In Q4, core NIM fell by 10 basis points sequentially to a multi-quarter low of 4%. “While management stated that it has deliberately chosen lower NIM to keep opex and credit cost under control, 2.3% NII growth quarter-on-quarter is disappointing,” said a report by Yes Securities on 16 April. This is especially so at a time loan growth stood at 8.5% versus Q3.
In a post earnings call, the bank’s management said NIM was impacted by a change in the loan mix, where the lender focused more on wholesale than retail lending. The bank’s retail loan growth momentum was impacted by the vehicle finance segment, as the auto sector is struggling with supply chain issues. Besides, while lending in its credit card business is better sequentially, it is still below the long-term trend, the management said.
HDFC Bank’s NII traction remained softer than loan growth because of its non-retail focus, according to Prabhudas Lilladher analysts. HDFC Bank’s loan mix in terms of non-retail to retail is 61:39 compared to 50:50 pre-pandemic, said the broking firm in a report on 17 April. This has weighed on the bank’s margins.
Overall, HDFC Bank’s standalone net profit of ₹10,055 crore missed analysts’ expectations.
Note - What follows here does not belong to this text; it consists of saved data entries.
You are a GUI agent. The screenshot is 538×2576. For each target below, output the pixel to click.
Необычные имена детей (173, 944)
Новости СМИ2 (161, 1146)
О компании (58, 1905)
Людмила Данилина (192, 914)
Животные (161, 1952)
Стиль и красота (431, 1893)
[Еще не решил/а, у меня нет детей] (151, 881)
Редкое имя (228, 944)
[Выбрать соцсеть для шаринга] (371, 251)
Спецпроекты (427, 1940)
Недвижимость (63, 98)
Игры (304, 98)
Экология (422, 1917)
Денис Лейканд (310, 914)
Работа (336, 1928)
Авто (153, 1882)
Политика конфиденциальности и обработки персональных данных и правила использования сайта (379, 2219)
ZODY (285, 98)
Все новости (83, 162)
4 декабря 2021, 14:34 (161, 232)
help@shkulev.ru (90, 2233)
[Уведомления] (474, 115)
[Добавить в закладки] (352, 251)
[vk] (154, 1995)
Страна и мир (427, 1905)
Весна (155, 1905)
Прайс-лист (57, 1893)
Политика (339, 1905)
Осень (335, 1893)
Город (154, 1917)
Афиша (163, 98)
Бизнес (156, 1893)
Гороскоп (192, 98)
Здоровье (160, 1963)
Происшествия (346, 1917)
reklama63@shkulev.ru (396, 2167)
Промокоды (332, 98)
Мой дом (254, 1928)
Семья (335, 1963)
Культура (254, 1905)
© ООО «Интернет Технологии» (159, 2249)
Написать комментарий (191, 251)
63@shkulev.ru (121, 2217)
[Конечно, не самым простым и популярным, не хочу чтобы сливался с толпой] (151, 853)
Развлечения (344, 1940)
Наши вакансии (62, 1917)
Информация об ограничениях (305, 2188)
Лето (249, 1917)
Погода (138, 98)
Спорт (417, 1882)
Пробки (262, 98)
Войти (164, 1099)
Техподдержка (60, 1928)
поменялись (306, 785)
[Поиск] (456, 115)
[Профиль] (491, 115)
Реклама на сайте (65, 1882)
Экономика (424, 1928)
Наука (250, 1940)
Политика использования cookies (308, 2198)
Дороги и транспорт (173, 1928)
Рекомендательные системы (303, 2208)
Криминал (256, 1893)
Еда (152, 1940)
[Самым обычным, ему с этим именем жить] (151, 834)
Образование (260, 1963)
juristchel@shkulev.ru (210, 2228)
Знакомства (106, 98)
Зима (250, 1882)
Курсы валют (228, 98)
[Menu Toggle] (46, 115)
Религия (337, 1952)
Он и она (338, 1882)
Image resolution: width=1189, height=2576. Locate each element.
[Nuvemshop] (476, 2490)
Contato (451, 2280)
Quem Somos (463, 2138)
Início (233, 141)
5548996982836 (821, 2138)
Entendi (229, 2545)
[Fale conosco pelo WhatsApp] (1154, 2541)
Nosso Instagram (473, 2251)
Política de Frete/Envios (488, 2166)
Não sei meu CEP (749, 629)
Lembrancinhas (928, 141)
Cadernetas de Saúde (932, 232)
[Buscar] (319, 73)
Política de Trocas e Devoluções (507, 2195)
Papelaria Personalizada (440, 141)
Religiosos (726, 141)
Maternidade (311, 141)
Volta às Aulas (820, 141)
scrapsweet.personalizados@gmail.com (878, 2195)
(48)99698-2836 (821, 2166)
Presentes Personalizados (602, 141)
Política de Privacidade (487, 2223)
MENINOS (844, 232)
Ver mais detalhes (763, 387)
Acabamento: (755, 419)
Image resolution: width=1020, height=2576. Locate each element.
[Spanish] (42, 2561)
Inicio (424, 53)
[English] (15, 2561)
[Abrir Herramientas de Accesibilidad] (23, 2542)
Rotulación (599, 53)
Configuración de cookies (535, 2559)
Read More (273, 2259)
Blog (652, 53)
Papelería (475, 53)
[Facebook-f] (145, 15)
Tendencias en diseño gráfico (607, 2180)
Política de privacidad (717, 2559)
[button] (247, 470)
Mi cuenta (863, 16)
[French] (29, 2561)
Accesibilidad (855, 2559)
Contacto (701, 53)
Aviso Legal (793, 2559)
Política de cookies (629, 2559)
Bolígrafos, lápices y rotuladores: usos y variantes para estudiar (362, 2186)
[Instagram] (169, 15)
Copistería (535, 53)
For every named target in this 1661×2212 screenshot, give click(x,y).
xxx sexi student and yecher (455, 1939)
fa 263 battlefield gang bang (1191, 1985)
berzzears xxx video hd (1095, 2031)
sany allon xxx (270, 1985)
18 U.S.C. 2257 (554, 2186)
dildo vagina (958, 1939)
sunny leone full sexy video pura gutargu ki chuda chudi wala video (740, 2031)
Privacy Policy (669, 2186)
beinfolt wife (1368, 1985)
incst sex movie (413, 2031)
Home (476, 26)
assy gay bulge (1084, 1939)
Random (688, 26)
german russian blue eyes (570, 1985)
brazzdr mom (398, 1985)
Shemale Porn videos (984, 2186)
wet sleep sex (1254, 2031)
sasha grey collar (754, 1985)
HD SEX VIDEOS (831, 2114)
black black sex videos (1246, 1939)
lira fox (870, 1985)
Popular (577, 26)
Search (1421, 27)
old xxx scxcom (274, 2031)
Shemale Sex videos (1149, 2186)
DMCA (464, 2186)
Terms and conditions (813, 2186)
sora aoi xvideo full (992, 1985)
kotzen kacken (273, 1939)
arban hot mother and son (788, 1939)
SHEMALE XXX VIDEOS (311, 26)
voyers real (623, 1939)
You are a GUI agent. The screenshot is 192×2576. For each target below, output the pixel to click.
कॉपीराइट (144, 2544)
Even so, there are some bright spots. Provisions were lower and asset quality was better. Despite this, analysts expect a negative reaction on Monday.
In the past one year, HDFC Bank shares have risen by 4.6%, underperforming the sector index Bank Nifty, which has gained nearly 18%. Part of the underperformance can be attributed to the digital woes of the bank during the period and the Reserve Bank of India’s (RBI’s) restriction on issuing new credit cards. In March, RBI lifted restrictions on activities under its Digital 2.0 programme.
HDFC Bank was in focus after it announced the merger with Housing Development Finance Corp. Ltd. As such, the stock’s outlook will depend on the pace of recovery in NIMs and smooth transition of the merger. “Any negative surprises here, especially with respect to integration costs or delay in regulatory approvals would weigh on investors’ sentiment towards the stock,” said an analyst requesting anonymity.